■ **Given passage**
--- START ---

Puffins play a special role in British culture, being one of the more extravagant animals left on our dilapidated islands, and featuring in as diverse mediums as book publishers, cartoons and confectionary. I had therefore wanted to see one since I was a kid. It seemed our best opportunity was passing us by, until… on our final afternoon a passer-by on a cliff walk half way down the west coast of the Mainland, tipped us off that they had seen puffins on the Brough of Bursay.

The Brough of Bursay is a small island off the north-west tip of the Mainland, accessible by foot only at low tide. I checked the tide times and, as luck would have it, the tide was going out. I rang the rest of the family and arranged to meet them there asap.
Having transversed the narrow path to the Brough through the rock pools, we passed through the remains of a Viking settlement, over a fence and up a steep hill. 

Thanks Uncle Phil

We headed straight for the high cliffs on the north side. Only half hoping, we approached a vertical corrugation on the cliff wall and peered out to a jutting out portion of cliff. I could not believe my eyes. 

There was a puffin, and another. So much smaller than I had expected (barely bigger than my hand), but intensely charismatic. A pair were perched on a narrow ledge. One flew off, and as I followed its path, I saw another puffin flying in.

--- END ---

■ **Tasks**
a: According to the puffin account, when can the Brough of Bursay be reached on foot?
b: Please continue the puffin account from where it stops.

■ **Information given**

--- START ---

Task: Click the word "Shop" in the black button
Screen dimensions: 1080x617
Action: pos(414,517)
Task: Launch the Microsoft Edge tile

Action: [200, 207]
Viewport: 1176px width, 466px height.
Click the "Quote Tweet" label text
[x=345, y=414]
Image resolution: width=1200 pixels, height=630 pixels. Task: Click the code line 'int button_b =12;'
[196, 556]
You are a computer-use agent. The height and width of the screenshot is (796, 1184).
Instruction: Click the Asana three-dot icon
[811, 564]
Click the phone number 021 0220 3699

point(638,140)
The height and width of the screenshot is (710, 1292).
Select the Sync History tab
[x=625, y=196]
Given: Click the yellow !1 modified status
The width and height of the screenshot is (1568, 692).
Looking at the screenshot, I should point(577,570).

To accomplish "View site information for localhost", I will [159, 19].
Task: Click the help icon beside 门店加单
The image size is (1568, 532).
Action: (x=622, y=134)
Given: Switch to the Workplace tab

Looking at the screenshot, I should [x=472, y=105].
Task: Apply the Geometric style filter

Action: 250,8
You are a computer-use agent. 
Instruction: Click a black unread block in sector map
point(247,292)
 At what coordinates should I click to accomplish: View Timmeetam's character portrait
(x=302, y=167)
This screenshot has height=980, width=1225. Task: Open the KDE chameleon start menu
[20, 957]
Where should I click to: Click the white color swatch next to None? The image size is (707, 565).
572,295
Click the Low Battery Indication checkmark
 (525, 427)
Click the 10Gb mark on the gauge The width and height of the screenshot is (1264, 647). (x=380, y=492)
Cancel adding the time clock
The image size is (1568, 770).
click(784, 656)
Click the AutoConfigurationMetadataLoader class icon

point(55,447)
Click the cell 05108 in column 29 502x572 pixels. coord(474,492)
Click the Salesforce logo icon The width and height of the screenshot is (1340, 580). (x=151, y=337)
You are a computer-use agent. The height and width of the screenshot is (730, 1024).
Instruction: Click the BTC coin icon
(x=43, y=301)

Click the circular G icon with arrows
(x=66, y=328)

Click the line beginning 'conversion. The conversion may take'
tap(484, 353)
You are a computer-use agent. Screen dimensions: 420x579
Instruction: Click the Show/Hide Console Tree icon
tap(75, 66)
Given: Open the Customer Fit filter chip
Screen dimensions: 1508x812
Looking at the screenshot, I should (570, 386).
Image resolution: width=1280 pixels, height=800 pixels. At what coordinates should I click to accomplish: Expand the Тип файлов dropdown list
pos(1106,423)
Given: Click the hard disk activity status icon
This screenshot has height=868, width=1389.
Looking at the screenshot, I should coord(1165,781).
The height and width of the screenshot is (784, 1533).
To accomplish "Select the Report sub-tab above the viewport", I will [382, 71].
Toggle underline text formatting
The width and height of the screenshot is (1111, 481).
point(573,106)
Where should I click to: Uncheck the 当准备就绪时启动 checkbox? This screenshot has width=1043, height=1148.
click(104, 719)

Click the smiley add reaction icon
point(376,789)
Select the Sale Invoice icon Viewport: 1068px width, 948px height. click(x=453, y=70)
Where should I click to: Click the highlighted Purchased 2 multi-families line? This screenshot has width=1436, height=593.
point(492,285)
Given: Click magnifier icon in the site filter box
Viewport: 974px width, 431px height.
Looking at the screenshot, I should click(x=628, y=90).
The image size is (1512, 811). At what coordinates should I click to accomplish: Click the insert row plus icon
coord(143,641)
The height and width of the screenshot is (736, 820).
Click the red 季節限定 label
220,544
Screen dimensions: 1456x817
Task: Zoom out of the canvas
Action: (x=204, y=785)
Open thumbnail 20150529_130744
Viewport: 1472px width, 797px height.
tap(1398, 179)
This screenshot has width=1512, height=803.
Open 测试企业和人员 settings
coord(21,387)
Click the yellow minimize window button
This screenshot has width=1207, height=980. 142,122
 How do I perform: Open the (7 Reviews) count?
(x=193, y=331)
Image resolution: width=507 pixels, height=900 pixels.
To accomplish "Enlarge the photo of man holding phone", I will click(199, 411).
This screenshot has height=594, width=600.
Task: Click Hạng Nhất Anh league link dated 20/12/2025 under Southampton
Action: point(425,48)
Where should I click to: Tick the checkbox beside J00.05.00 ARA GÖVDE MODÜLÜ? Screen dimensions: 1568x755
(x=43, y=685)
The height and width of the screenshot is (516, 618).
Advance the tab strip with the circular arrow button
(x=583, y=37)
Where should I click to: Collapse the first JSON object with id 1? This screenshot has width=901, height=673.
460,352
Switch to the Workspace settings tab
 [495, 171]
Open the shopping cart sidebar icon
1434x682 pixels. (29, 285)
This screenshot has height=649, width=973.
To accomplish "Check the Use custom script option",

--- END ---

■ **Results in order**
a: Only at low tide.

b:
All in all, I think we saw at least 6. We lay there with the kids and cousins, giggling with excitement.

SEALS AND A CREATURE CARCASS
The seabirds were marvellous, but do not hog all the rights to cool wildlife on these isles. Driving around the island, we were fortunate to see seals on multiple occasions. Both grey and harbour seals fish of the coast and lounge around on beaches. The best place we found to spot them was just off the “main” Stromness to Kirkwall road, at the southern edge of the Loch of Stenness. Mildly inquisitive, they would roll over, or pop their heads out the water on seeing us.
Perhaps the most remarkable wildlife we saw was not even alive. Walking by a beach on the west coast, I spotted a large log type shape on the shore that did not look quite right. As we walked closer, I could not work out what it was, until a bad smell and closer inspection gave it away. It was a carcass of small whale. It looked most peculiar and, after doing some research, I found out that it was the mysterious Cuvier’s beaked whale. Living in the deeps of the far north and rarely ever seen, one washed up here was a stark reminder that leave these isles on the wrong heading and all you get is wild ocean for league upon league.

SCUBA SCAPA

Being a keen diver, I wanted to explore Orkney’s waters, as well as its shores, and I was lucky enough to do just that. The simply fantastic Scapa Scuba (who incidentally have the coolest dive shop I have ever seen –  a 100 year old bright red lifeboat station), took me to experience my fist ever dry-suit dives on the blockships that guard the eastern approaches to Scapa Flow.
An array of ships were sunk to prevent the Germans from attacking this key Royal Navy base in the two world wars. Sadly, they did not fully do their job, with U47 slipping through in October 1939, and sinking the HMS Royal Oak, with the loss of over 800 hands.

The blockships lie in shallow water between the small islands that run between the Mainland and South Ronaldsay. They have broken up over the years and been enveloped in wildlife. This make an excellent place to dive.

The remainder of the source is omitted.